From: Damjan Rems on

You can run linux command:

a = `ls /home`

and receive output in variable a.

But I would like /home to be variable. So I would invoke command like
this:

a = `"ls #{dir}"`

This of course doesn't work, but I hope you get the point.

a = system("ls #{dir}") works, but returns only true or false not the
standard output of command.

How can I get standard output of the command and use variable as
parameter?


by
TheR
--
Posted via http://www.ruby-forum.com/.

From: Albert Schlef on
Damjan Rems wrote:
>
> You can run linux command:
>
> a = `ls /home`
>
> and receive output in variable a.
>
> But I would like /home to be variable. So I would invoke command like
> this:
>
> a = `"ls #{dir}"`

As Ryan said, you need to remove the double quotes. You're asking the
shell to execute the "ls whatever" command. There's no such command.

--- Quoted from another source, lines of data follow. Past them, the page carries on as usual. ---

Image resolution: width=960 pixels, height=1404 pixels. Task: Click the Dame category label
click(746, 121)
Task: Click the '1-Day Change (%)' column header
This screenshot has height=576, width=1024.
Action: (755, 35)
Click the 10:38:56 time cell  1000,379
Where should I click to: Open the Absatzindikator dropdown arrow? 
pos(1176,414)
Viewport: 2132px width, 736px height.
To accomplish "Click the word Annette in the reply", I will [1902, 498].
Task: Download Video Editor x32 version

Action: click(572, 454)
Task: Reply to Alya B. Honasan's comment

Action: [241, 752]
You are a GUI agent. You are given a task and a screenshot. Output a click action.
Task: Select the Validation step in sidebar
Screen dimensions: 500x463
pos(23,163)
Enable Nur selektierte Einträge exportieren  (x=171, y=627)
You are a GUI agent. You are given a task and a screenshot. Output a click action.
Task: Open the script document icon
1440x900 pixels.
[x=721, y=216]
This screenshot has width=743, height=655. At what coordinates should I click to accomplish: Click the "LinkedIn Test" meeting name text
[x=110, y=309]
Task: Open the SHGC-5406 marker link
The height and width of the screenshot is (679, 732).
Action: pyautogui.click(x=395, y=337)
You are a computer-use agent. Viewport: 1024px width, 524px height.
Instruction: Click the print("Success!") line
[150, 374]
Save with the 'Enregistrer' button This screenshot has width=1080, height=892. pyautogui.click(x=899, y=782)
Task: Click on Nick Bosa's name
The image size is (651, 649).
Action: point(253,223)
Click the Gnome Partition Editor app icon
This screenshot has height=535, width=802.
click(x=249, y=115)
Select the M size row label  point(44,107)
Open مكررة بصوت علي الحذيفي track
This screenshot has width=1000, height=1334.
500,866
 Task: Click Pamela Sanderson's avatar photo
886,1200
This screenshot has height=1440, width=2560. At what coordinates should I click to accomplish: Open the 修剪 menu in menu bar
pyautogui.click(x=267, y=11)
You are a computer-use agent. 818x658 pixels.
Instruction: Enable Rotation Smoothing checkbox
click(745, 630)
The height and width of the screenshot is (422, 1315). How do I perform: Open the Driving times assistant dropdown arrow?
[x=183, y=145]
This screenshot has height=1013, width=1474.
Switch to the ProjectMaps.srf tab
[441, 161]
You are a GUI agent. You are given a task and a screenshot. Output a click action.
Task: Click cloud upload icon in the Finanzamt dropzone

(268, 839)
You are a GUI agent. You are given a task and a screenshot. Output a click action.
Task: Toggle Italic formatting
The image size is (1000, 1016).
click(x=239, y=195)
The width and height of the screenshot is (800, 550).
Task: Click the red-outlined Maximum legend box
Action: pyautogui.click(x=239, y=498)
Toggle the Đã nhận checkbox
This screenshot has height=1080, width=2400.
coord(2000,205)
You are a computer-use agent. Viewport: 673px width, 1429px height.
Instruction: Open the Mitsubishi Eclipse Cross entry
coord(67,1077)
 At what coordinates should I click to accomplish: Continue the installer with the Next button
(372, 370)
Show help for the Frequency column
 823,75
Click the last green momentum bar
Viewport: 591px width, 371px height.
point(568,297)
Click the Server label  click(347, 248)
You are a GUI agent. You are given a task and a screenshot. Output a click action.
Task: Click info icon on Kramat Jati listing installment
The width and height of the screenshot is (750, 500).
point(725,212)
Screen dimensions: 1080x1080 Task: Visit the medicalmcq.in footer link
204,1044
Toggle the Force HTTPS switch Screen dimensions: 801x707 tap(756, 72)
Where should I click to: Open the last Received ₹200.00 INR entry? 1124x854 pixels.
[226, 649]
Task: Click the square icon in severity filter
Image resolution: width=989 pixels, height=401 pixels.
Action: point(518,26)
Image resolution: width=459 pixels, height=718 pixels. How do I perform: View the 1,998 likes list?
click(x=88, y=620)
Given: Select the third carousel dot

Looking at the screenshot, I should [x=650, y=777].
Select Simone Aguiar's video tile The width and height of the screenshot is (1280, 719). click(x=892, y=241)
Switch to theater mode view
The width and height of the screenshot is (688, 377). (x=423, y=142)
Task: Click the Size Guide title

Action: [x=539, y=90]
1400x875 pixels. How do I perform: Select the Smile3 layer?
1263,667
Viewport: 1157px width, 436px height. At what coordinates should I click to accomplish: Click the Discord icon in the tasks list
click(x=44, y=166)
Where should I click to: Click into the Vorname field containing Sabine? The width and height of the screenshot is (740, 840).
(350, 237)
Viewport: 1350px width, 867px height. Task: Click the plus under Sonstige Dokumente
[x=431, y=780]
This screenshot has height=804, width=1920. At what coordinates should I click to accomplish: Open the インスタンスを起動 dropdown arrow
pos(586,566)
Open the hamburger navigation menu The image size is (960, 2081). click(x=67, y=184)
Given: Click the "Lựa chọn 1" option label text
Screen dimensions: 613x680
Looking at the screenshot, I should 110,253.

BTW, you actually want double quotes there, but put them around the
parameter:

a = `ls "#{dir}"`

The purpose of the double quotes here is to protect against the case
where the 'dir' variable contain spaces (which are meaningful to the
shell --they separate tokens).
--
Posted via http://www.ruby-forum.com/.

From: Marc Weber on
Learn about Dir object. It has methods such as glob which should give
you directory contents. Then you don't have to care about stdout, nor
quoting.

http://whynotwiki.com/Comparison_of_Escape_class_and_String.shell_escape

Have a look at the first example here

Marc

From: Ryan Davis on

On Apr 9, 2010, at 04:33 , Damjan Rems wrote:

> a = `"ls #{dir}"`
>
> This of course doesn't work, but I hope you get the point.

remove the double quotes

From: Marc Weber on
Excerpts from Albert Schlef's message of Fri Apr 09 13:46:34 +0200 2010:
> Damjan Rems wrote:
> >
> > You can run linux command:
> >
> > a = `ls /home`
> >
> > and receive output in variable a.
> >
> > But I would like /home to be variable. So I would invoke command like
> > this:
> >
> > a = `"ls #{dir}"`
>
> As Ryan said, you need to remove the double quotes. You're asking the
> shell to execute the "ls whatever" command. There's no such command.
>
> BTW, you actually want double quotes there, but put them around the
> parameter:
>
> a = `ls "#{dir}"`
>
> The purpose of the double quotes here is to protect against the case
> where the 'dir' variable contain spaces (which are meaningful to the
> shell --they separate tokens).

If we got hat route you want ls -- ${dir} to protect against directories
called "-a" or such .. And keep in mind that directories may contain
slashes and such stuff on linux. eg try mkdir a\\b
thus using quotes is not enough. It may work for most cases you use
though. Anyway I'd do it right - you never know.